Senior center makes bid to board
by Lauren Harkawik
May 09, 2017 | 3215 views | 0 0 comments | 137 137 recommendations | email to a friend | print
DOVER- At Tuesday’s selectboard meeting, the board heard about The Gathering Place’s plans to open a satellite location in the Deerfield Valley. Vice chair Victoria Capitani, acting as chair in the absence of Randall Terk, asked that the North Branch Fire District board be invited to the selectboard’s next meeting to address their decision not to exempt the town from sewer fees. The board agreed to expand its “Do It” revitalization projects budget, a discussion about new street lamps on the Valley Trail led to some debate, and concerns were raised about bears getting into dumpsters.

The Gathering Place provides adult day and other care services and currently has one location in Brattleboro. Executive director Mary Fredette said the center has plans to open a Deerfield Valley location, which she estimates will serve at least 16, possibly 18 people at first, and may be at full capacity (30 people) within eight months of operation.

Fredette said The Gathering Place has been exploring sites in both Dover and in Wilmington and is in negotiations for a possible location. Fredette said the center had originally been a part of a plan for a community service hub in the old high school in Wilmington. “But it’s been three years,” said Fredette. “And we have a good number of folks coming over the mountain every day to Brattleboro, riding the bus an hour each way. So my board has made the decision to pursue a satellite within this fiscal year.”

Fredette said her hope is to have the new center open before snow starts to fall. She said Wilmington has committed $25,000 and that the group would “hope for $20,000” from Dover, “but would take anything.”

Capitani said that since Town Meeting has passed, the town would need to find a way to appropriate funds and would want to put a warned article on an agenda about the issue. She asked Fredette to come back once she’s able to talk more specifically about where the center will be and what programs it will offer. “I love this idea,” said Capitani. “I think the valley will be better for it.”

Capitani asked assistant town clerk Jeanette Eckert to invite the North Branch Fire District board to attend the Dover Selectboard’s next meeting.

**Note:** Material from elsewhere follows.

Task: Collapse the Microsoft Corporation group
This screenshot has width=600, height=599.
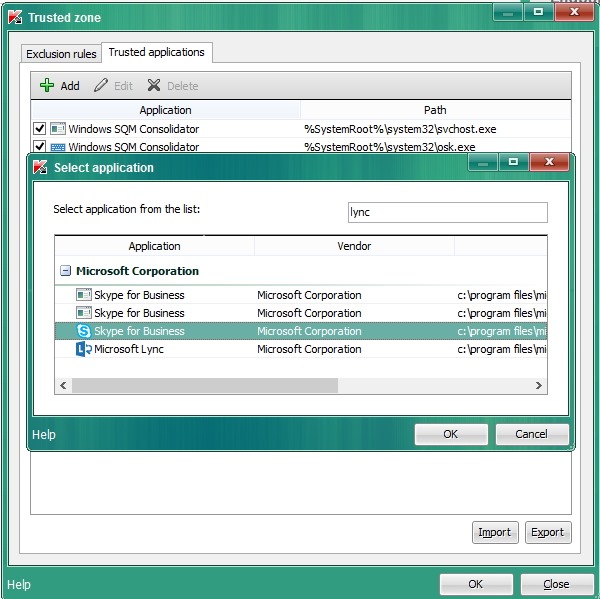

“The electorate has chosen not to exempt any town property from sewage,” said Capitani, adding that the town had received bills for the firehouse, police station, town offices, and that the school will be getting a bill as well. “I’d like to understand what they were thinking, and I’d also ask department heads to try to put a dollar figure on some of the things we do for the North Branch so we have that available.”

Economic development director Ken Black said the town received 17 grant requests through the town’s “Do It” revitalization program. The program offers grants of up to $3,000 for exterior revitalization projects for town businesses, with the business owner covering at least 25% of the project’s costs. The total amount requested was approximately $48,000. The town originally budgeted $36,000 for the program.

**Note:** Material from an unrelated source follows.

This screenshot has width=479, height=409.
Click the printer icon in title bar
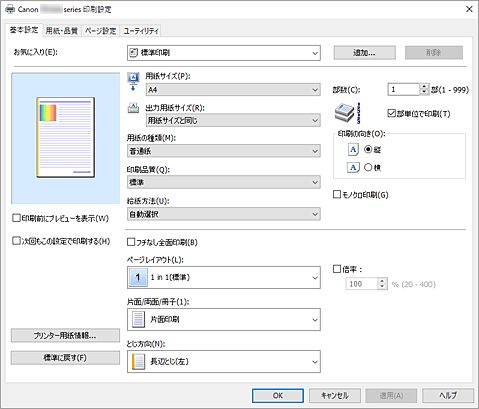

“These are pretty good projects,” said Black. “My recommendation is we should fund them all and we should increase the budget by $12,000 to do it.”

The board agreed to fund all of the grant requests.

Black also suggested that the board consider adding street lamps along the Valley Trail, stretching from Layla’s Riverside Inn to the bridge on the trail, totaling about 16,000 feet of trail and requiring 20 lights. The lights would match the ones that were recently installed near the town offices.

Some debate broke out when board member Tom Baltrus questioned whether, if the trail is someday extended to Mount Snow, the town will put lights all the way to the ski resort. Baltrus said he feels the town needs an overall plan for what lights it will install. Baltrus also said he feels the lights are bright, noting that on a recent foggy night, he could see the lights from his home, “which is almost all the way to Wardsboro.”

Black said he thought the lights added a lot of value and could bring more businesses to the town. “If it looked more like a town, maybe folks would open up businesses in certain spots we have available,” said Black. “What comes first, the chicken or the egg? You need to be able to present something that’s aesthetically pleasing. (The lights) are certainly not invasive.”

“I left an urban area to come here for some darkness,” said Baltrus. “And I didn’t move here to make here like there.”

Sandy MacDougall, who owns Layla’s Riverside Lodge, said he was in support of lights on the proposed stretch of trail. “It does go dark over there,” said MacDougall. “It’s not a warm and inviting place.”

“You’re going to have to buy window shades,” said Baltrus.

Despite his concerns, Baltrus said he was fine with the town putting out an RFP to get potential pricing for the proposed lamps. The board approved a motion to do so.

Mark Sprague asked the board to look into what might be done about bears getting into dumpsters at businesses in Dover, which he said is leading to garbage being spread on properties and in the woods. Sprague asked if there is a way to ensure that garbage is secured and that people clean up garbage spread by bears.

“It’s not the bears’ problem,” said Sprague. “Bears are opportunists. People are creating the problem.”

In correspondence on Wednesday, Eckert said she has contacted zoning administrator and health officer Wayne Estey, who has begun work on the issue.

Eckert said she also reached out to the Vermont League of Cities and Towns regarding a possible ordinance on the matter.